Another problem arises in having a single prover: we cannot ensure high availability if we are just running the prover (especially the zk-prover) on a single node. In our solution, every sgx-prover will be deployed on a worker cluster. Every worker in the same cluster will hold a copy of the deployed code and will sync the execution state via the Phala blockchain. See here to understand how the cluster works.

The Powerful TEE Network Making It Happen

Phala Network aims to serve as the co-processor of blockchain by leveraging TEE technology and Zero-Knowledge Proofs, addressing privacy and scalability problems in the ecosystem. Compared to other TEE-based multi-proof solutions, we operate the largest decentralized TEE network, with over 30k devices registered and run by people worldwide. We have built an infrastructure called Phat Contract that allows developers to build TEE-based applications, seamlessly interacting with any EVM-compatible chains.
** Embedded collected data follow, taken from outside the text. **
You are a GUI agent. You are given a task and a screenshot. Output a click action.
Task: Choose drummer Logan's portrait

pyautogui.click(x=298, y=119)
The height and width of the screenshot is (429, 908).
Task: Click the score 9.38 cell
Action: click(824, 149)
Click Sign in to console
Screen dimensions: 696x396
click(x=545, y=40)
As per the research by Andrew Miller, we are the top secure TEE projects. Check this blog we posted for more details about how we design our protocol to make it secure and reliable.

What's Next

• Searching the possibility of TEE-based fast finality

Under the multi-proof mechanism, zk-prover and TEE-prover can produce proof in parallel. Usually, TEE proof will be submitted ahead of ZK proof because it has less overlap. It's theoretically possible that we can bring fast finality based on TEE-proof, only providing ZK proof when possible.

• Tailoring the blend of ZK-Proof and TEE-Proof based on specific needs

We can combine the ZK-proof and TEE-proof according to demand. Not all use cases are sensitive to high security, For those scenarios that can tolerate low security, we can allocate more percentage for TEE-proof and less for ZK-proof (e.g. Taiko zk-Rollups has 99% TEE only, and 1% ZK + TEE proof).